Member of the Idaho House of Representatives from 8th district
- In office August 2, 2012 – December 1, 2022
- Preceded by: Ken Roberts
- Succeeded by: Matthew Bundy (redistricting)

Personal details
- Born: Cascade, Idaho, U.S.
- Party: Republican
- Education: Idaho State University (BBA)

= Terry Gestrin =

American politician from Idaho

Terry F. Gestrin is an American politician who served as a member of the Idaho House of Representatives from the 8th district.

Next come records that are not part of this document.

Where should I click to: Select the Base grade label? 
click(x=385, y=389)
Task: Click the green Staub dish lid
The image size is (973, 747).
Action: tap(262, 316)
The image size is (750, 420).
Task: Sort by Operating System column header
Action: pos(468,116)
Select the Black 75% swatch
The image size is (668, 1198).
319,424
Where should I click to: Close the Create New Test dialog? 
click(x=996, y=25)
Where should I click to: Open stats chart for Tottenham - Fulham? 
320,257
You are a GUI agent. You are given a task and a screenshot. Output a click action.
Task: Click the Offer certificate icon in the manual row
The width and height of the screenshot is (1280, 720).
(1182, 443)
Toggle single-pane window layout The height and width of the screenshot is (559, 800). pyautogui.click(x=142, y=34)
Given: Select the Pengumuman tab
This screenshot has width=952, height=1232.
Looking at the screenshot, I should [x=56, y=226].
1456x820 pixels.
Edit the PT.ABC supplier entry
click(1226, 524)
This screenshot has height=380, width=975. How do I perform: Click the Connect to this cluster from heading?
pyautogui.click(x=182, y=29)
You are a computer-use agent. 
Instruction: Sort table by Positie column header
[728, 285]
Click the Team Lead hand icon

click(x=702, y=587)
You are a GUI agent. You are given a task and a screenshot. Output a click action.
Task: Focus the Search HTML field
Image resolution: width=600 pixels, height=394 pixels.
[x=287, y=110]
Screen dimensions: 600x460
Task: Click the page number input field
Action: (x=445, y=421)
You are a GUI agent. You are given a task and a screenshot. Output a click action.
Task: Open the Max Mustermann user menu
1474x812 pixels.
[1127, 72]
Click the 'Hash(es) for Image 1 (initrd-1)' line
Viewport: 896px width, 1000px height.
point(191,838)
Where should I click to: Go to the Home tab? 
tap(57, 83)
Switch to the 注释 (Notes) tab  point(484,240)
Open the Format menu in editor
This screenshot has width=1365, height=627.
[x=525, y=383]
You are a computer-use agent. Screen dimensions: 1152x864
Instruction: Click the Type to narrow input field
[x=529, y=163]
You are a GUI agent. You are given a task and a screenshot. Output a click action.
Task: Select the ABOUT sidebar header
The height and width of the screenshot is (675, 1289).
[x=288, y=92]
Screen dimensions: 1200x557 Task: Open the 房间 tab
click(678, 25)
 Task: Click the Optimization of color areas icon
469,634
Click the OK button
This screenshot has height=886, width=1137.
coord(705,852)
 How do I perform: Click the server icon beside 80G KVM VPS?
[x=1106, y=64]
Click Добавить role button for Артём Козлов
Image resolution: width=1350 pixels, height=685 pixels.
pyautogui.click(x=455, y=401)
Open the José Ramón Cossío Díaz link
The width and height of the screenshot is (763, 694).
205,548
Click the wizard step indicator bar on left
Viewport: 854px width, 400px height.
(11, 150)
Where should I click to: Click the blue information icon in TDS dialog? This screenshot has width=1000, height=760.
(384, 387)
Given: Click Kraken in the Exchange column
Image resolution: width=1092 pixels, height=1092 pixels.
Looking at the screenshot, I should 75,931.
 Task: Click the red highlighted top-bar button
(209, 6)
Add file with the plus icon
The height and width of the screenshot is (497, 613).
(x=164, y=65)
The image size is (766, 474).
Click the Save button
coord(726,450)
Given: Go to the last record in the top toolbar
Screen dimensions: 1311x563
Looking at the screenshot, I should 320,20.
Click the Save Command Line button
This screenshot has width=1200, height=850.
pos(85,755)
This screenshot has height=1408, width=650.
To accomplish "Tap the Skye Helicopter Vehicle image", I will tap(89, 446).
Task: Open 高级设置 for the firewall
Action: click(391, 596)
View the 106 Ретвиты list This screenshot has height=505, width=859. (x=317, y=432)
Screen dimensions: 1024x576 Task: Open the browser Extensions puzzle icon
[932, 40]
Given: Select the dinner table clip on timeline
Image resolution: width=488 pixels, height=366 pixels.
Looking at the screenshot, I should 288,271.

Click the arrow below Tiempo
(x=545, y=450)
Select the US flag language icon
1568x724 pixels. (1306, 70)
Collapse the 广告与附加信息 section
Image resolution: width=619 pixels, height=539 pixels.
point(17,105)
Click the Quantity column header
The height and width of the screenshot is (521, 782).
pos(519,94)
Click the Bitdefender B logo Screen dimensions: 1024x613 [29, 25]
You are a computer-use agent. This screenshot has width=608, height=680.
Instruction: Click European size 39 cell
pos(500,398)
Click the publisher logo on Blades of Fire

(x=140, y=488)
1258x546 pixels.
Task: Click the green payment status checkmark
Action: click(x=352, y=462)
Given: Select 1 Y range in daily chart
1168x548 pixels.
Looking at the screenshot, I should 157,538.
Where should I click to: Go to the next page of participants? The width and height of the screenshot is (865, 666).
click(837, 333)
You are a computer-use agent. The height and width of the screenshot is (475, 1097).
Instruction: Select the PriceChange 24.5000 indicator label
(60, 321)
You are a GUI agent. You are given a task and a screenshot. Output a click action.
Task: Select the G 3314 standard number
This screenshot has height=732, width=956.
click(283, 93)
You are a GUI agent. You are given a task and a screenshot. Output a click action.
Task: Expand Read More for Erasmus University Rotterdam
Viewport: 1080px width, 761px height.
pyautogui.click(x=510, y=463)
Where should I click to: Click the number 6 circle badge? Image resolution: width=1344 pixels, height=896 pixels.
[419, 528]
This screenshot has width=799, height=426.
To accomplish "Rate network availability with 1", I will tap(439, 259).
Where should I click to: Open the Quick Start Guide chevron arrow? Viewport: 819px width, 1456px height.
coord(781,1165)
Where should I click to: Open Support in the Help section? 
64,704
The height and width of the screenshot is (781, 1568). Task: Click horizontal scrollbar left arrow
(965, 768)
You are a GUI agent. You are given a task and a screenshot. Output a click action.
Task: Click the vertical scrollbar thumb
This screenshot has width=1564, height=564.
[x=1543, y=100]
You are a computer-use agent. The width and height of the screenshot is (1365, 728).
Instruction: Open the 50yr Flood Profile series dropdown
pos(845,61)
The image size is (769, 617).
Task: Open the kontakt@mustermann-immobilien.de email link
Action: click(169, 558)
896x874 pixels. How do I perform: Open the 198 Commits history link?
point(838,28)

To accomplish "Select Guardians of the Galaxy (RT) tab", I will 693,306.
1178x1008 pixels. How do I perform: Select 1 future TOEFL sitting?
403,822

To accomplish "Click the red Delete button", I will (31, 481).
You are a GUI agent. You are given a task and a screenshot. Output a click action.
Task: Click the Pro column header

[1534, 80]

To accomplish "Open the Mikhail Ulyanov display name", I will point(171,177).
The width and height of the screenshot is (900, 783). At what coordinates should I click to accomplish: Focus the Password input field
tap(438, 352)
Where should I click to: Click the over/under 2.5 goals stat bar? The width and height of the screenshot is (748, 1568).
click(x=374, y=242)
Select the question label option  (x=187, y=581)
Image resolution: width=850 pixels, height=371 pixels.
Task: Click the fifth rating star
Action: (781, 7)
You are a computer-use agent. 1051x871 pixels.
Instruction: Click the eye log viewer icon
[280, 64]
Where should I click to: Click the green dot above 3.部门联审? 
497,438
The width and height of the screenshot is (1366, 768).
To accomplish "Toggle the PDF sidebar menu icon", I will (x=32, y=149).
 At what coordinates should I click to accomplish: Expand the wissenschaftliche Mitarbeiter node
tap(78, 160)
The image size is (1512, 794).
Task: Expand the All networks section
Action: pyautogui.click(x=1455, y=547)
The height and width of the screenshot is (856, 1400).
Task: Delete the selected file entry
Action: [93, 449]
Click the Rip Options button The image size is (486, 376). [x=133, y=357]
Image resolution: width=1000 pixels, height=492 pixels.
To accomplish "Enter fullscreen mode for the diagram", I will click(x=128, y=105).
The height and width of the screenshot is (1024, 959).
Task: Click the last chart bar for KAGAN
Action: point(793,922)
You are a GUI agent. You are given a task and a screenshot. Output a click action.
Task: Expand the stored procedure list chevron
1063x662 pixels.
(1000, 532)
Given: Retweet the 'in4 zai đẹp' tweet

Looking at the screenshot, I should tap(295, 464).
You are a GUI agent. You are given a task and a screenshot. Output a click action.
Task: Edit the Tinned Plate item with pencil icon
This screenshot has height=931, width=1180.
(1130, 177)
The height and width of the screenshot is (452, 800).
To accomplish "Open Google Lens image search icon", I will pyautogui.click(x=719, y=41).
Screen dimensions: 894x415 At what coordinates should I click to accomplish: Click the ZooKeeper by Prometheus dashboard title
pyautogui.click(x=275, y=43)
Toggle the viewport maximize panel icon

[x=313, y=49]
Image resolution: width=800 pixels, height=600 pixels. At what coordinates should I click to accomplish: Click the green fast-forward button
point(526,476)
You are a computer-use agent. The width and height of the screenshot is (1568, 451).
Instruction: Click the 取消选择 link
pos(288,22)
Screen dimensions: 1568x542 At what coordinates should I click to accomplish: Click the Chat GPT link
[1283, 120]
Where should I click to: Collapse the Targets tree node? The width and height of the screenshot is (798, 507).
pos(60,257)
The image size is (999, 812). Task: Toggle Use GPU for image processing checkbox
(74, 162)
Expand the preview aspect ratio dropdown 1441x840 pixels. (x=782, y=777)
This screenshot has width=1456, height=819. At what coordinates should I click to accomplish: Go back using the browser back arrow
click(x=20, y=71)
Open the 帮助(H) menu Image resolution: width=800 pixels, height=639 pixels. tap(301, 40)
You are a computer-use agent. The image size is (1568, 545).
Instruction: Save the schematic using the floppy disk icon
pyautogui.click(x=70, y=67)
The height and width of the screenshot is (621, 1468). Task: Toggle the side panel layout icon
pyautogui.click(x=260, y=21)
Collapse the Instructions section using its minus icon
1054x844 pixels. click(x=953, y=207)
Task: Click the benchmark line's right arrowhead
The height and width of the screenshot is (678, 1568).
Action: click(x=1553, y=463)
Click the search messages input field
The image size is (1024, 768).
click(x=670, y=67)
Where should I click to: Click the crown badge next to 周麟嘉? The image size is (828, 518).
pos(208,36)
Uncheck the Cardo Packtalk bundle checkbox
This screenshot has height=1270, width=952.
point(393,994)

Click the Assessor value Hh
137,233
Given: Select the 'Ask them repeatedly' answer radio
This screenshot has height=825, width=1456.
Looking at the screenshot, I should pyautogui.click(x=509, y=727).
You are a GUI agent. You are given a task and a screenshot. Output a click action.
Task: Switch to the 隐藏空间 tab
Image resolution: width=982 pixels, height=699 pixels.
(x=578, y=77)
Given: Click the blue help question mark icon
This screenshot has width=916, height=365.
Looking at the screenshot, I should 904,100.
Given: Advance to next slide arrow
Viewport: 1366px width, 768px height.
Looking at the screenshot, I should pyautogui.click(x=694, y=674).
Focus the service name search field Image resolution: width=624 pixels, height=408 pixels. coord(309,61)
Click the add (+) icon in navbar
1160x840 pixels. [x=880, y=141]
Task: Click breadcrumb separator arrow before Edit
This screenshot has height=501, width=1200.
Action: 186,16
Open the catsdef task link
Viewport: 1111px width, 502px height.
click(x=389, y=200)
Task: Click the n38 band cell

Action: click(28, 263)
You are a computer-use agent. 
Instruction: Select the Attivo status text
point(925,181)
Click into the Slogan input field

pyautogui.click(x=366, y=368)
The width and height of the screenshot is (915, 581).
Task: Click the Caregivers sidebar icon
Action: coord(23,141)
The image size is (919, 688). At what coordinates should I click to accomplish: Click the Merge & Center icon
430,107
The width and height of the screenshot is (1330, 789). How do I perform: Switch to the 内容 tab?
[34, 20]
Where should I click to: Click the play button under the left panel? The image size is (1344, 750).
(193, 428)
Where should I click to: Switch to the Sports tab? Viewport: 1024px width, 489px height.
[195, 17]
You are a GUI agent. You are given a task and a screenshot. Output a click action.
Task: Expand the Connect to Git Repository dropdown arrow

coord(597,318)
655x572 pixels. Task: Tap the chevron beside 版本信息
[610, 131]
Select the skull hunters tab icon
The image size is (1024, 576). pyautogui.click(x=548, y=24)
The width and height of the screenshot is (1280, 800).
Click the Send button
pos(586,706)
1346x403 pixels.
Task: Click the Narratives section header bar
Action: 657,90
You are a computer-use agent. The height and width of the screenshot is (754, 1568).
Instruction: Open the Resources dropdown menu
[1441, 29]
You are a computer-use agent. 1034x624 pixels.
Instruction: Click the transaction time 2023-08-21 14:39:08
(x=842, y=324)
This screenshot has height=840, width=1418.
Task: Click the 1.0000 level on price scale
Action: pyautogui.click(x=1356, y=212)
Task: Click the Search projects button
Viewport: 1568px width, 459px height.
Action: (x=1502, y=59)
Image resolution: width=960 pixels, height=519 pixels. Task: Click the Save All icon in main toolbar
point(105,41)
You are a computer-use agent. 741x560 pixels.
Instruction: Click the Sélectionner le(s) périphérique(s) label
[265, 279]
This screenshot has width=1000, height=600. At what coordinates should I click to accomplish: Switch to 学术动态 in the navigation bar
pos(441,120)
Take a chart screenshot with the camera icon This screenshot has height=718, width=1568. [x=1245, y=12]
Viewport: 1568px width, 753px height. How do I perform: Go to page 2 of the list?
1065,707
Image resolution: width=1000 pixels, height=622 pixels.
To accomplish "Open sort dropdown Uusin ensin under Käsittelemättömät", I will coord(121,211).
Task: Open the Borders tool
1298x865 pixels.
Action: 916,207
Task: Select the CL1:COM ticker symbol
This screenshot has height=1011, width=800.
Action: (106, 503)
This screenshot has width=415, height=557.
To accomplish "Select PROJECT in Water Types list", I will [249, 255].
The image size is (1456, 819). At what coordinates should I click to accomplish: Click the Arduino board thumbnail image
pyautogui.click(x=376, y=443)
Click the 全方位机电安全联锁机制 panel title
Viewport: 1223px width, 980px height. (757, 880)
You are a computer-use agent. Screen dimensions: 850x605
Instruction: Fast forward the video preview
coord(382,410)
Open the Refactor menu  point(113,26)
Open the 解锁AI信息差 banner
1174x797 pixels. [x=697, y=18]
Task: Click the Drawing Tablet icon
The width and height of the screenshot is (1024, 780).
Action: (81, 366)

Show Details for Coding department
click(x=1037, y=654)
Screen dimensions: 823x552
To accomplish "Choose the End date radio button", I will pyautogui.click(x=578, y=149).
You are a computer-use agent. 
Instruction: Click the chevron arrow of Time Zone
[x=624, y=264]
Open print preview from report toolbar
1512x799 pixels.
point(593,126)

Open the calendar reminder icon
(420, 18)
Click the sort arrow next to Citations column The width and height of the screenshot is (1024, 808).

He assumed office on August 2, 2012.

==Early life and education==
Gestrin was born in Cascade, Idaho. He earned a Bachelor of Business Administration degree in finance from Idaho State University.

==Career==
After redistricting in 2012, Gestrin sought the 8th district seat in the Idaho Senate but was defeated in the May 2012 Republican primary by then-Representative Steven Thayn.

When Representative Ken Roberts was appointed to the Idaho State Tax Commission later in July, the Legislative District 8 Republican Central Committee selected Gestrin to take Roberts' place on the general election ballot for Seat A.

Governor Otter appointed Gestrin to serve the remainder of Roberts' term.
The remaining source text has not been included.